> **Exercise instructions**
What is needed is an exact copy of the records below, with the pictures left out.

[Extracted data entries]
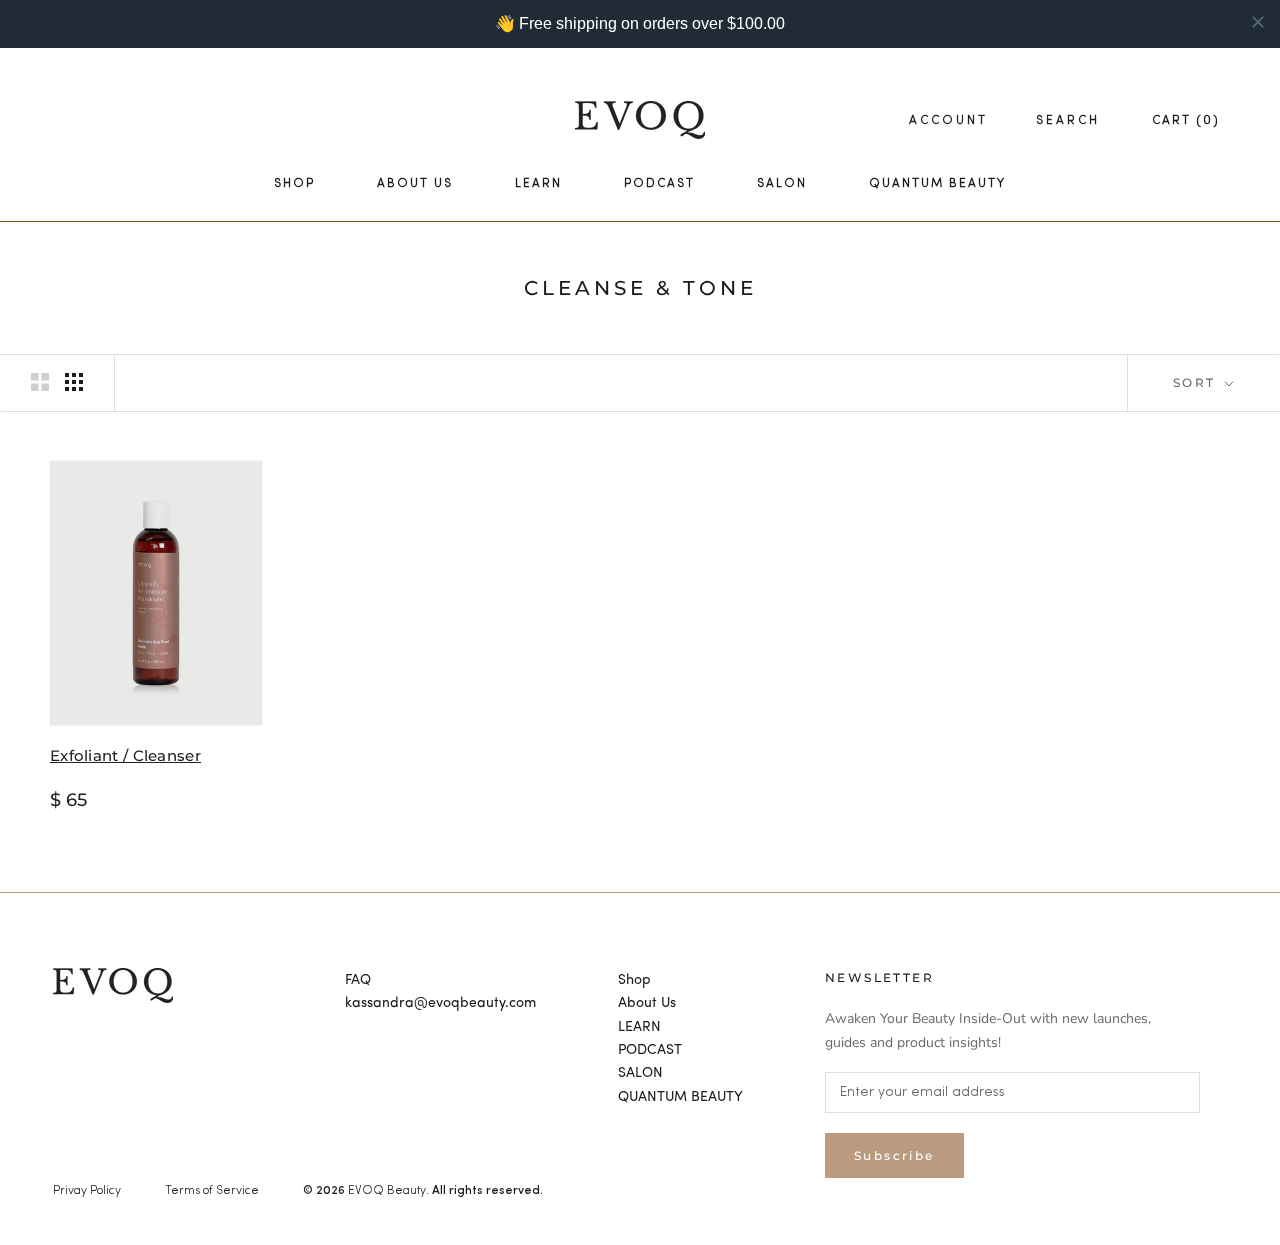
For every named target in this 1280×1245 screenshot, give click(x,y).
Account (948, 121)
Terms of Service (212, 1191)
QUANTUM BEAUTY (937, 184)
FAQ (358, 980)
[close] (1258, 22)
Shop (294, 184)
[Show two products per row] (40, 382)
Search (1068, 121)
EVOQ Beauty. (388, 1191)
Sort (1197, 382)
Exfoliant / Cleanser (125, 755)
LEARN (538, 184)
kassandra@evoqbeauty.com (440, 1003)
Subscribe (894, 1155)
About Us (415, 184)
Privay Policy (87, 1191)
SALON (782, 184)
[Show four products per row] (74, 382)
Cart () (1186, 121)
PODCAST (659, 184)
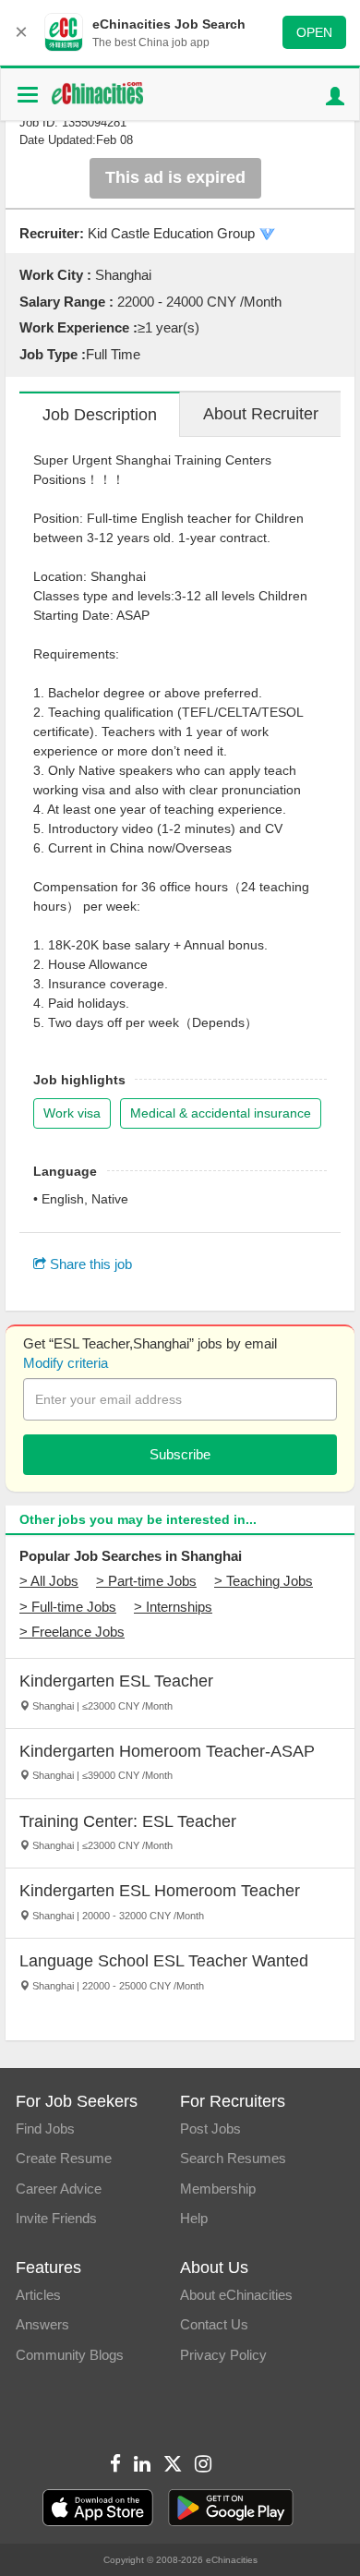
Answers (42, 2324)
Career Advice (59, 2188)
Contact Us (214, 2324)
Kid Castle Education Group (171, 233)
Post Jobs (210, 2128)
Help (194, 2218)
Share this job (89, 1264)
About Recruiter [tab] (260, 414)
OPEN (314, 32)
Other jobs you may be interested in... (138, 1519)
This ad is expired (175, 177)
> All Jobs (48, 1581)
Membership (218, 2188)
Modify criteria (65, 1363)
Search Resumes (233, 2158)
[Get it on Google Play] (231, 2508)
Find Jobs (45, 2128)
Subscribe (180, 1454)
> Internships (173, 1607)
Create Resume (64, 2158)
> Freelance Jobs (72, 1631)
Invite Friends (56, 2218)
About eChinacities (236, 2295)
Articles (38, 2295)
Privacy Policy (223, 2355)
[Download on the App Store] (98, 2508)
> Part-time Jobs (146, 1581)
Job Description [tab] (99, 414)
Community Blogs (70, 2355)
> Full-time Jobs (67, 1607)
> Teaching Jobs (263, 1581)
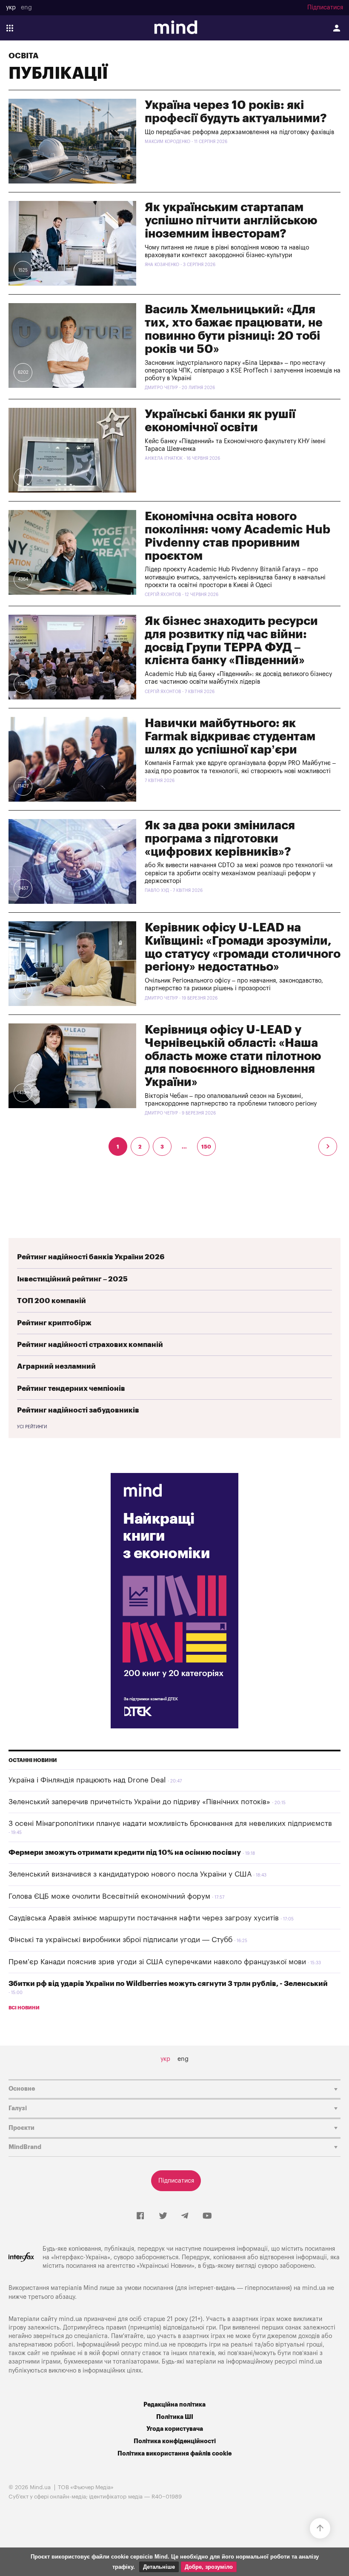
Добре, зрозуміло (209, 2567)
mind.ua (314, 2288)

> **Output for this task**
For every named target in this 1280×1245 screenshot, give click(x,y).
Account (948, 121)
Terms of Service (212, 1191)
QUANTUM BEAUTY (937, 184)
FAQ (358, 980)
[close] (1258, 22)
Shop (294, 184)
[Show two products per row] (40, 382)
Search (1068, 121)
EVOQ Beauty. (388, 1191)
Sort (1197, 382)
Exfoliant / Cleanser (125, 755)
LEARN (538, 184)
kassandra@evoqbeauty.com (440, 1003)
Subscribe (894, 1155)
About Us (415, 184)
Privay Policy (87, 1191)
SALON (782, 184)
[Show four products per row] (74, 382)
Cart () (1186, 121)
PODCAST (659, 184)
Answers (42, 2324)
Career Advice (59, 2188)
Contact Us (214, 2324)
Kid Castle Education Group (171, 233)
Post Jobs (210, 2128)
Help (194, 2218)
Share this job (89, 1264)
About Recruiter [tab] (260, 414)
OPEN (314, 32)
Other jobs you may be interested in... (138, 1519)
This ad is expired (175, 177)
> All Jobs (48, 1581)
Membership (218, 2188)
Modify criteria (65, 1363)
Search Resumes (233, 2158)
[Get it on Google Play] (231, 2508)
Find Jobs (45, 2128)
Subscribe (180, 1454)
> Internships (173, 1607)
Create Resume (64, 2158)
> Freelance Jobs (72, 1631)
Invite Friends (56, 2218)
About eChinacities (236, 2295)
Articles (38, 2295)
Privacy Policy (223, 2355)
[Download on the App Store] (98, 2508)
> Part-time Jobs (146, 1581)
Job Description [tab] (99, 414)
Community Blogs (70, 2355)
> Full-time Jobs (67, 1607)
> Teaching Jobs (263, 1581)
Добре, зрозуміло (209, 2567)
mind.ua (314, 2288)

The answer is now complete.